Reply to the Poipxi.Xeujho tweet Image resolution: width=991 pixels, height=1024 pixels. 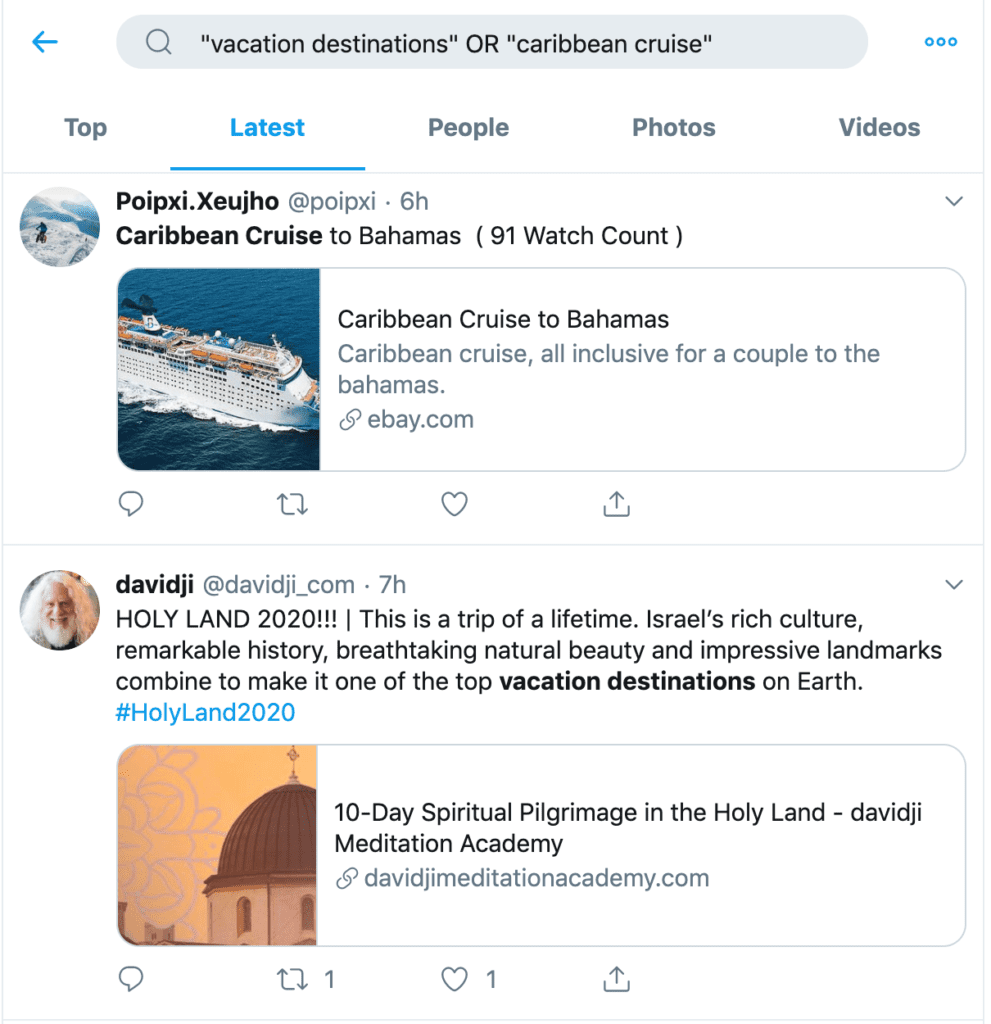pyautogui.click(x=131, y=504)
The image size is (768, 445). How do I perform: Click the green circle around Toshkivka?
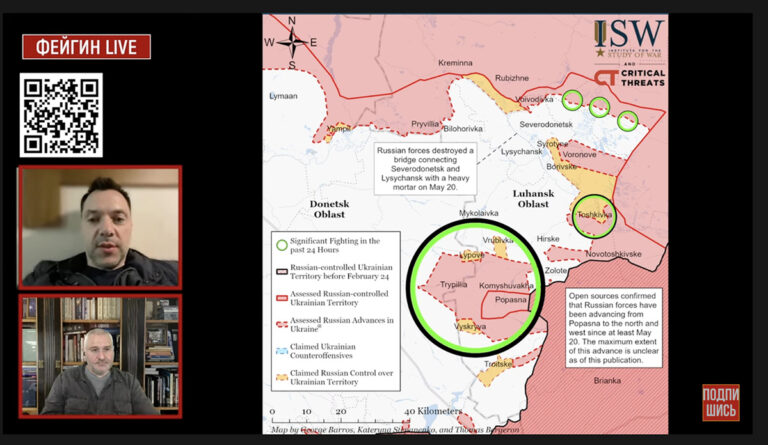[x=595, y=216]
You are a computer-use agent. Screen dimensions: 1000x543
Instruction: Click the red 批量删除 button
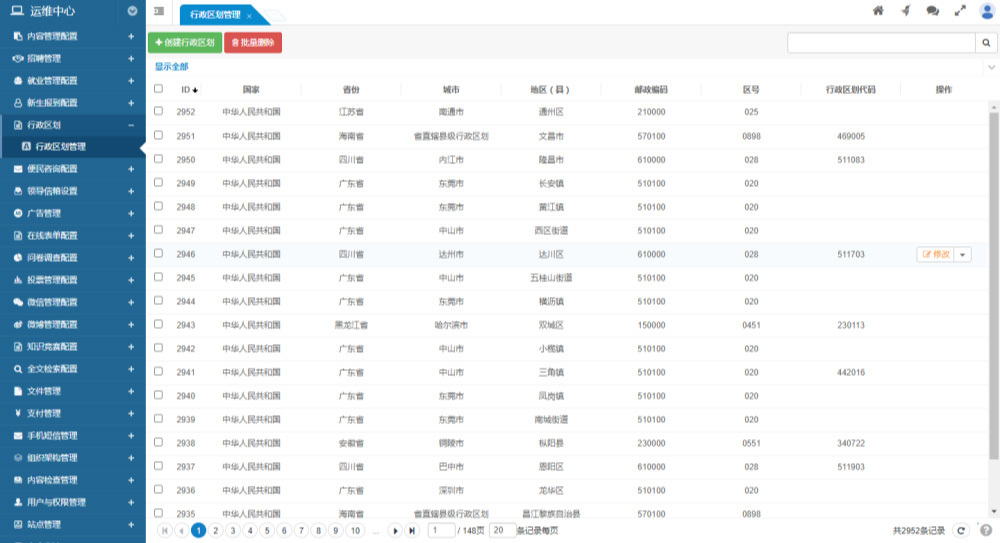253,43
☆ ☆ ☆ ☆
▶ _PROBLEM DETAILS_: Copy exactly the lines from the line containing "The image size" through the last line of the records above, both included, and leave out any pictures.

▶ _RESULT OF THE TASK_:
The image size is (768, 445). How do I perform: Click the green circle around Toshkivka?
[x=595, y=216]
You are a computer-use agent. Screen dimensions: 1000x543
Instruction: Click the red 批量删除 button
253,43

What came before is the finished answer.